* INSTRUÇÃO 1
Traduza para o inglês esta frase da página sobre as independências africanas: "Em 2025, quatro antigas colônias portuguesas na África — Angola, Cabo Verde, Moçambique e São Tomé e Príncipe — celebram o 50º aniversário de sua independência, juntando-se à Guiné-Bissau, que proclamou unilateralmente sua emancipação em setembro de 1973, sendo formalmente reconhecida em 10 de setembro de 1974, após o fim da ditadura de Salazar, derrubada pela Revolução dos Cravos."

* PÁGINA

==============================

Em 2025, quatro antigas colônias portuguesas na África — Angola, Cabo Verde, Moçambique e São Tomé e Príncipe — celebram o 50º aniversário de sua independência, juntando-se à Guiné-Bissau, que proclamou unilateralmente sua emancipação em setembro de 1973, sendo formalmente reconhecida em 10 de setembro de 1974, após o fim da ditadura de Salazar, derrubada pela Revolução dos Cravos.
O movimento independentista em
colônias portuguesas começou a tomar força durante a Segunda Guerra Mundial (1939–1945), conforme explica ao
podcast Mundioka, da
Sputnik Brasil, Helena Wakim Moreno, coordenadora do Grupo de Trabalho de História da África da Associação Nacional de História, seção São Paulo (ANPUH-SP), pesquisadora associada do Centro de Estudos Africanos (CEA) da Universidade de São Paulo (USP), com pós-doutorado no Instituto de História da Universidade Federal Fluminense (UFF), doutora em história social, mestre em história econômica, e bacharel e licenciada em história pela USP, que atuou como pesquisadora visitante do Instituto de História Contemporânea da Universidade Nova de Lisboa (UNL) e da Faculdade de Letras da Universidade de Lisboa, autora da tese de doutorado “Intelectuais de Angola na Casa dos Estudantes do Império: itinerâncias, mediações e redes de apoio”.

==============================

[Entradas de posição dos itens]
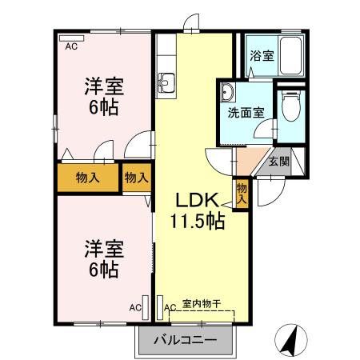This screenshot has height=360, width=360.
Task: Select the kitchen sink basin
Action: [x=168, y=80]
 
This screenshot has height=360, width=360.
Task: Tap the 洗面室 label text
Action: [x=244, y=113]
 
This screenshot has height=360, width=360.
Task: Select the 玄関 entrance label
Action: [x=278, y=162]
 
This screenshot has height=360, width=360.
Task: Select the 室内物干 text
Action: [x=201, y=302]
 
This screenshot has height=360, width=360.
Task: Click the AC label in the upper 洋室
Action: [x=70, y=46]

==============================

* INSTRUÇÃO 2
Altere todas as linhas de posição dos itens acima, trocando "screenshot" por "image" e deixando o resto igual. Não inclua as imagens na resposta.

* RESPOSTA 1
In 2025, four former Portuguese colonies in Africa — Angola, Cape Verde, Mozambique, and São Tomé and Príncipe — celebrate the 50th anniversary of their independence, joining Guinea-Bissau, which unilaterally proclaimed its emancipation in September 1973 and was formally recognized on September 10, 1974, after the end of the Salazar dictatorship, overthrown by the Carnation Revolution.

* RESPOSTA 2
This image has height=360, width=360.
Task: Select the kitchen sink basin
Action: [x=168, y=80]
 
This image has height=360, width=360.
Task: Tap the 洗面室 label text
Action: [x=244, y=113]
 
This image has height=360, width=360.
Task: Select the 玄関 entrance label
Action: [x=278, y=162]
 
This image has height=360, width=360.
Task: Select the 室内物干 text
Action: [x=201, y=302]
 
This image has height=360, width=360.
Task: Click the AC label in the upper 洋室
Action: [x=70, y=46]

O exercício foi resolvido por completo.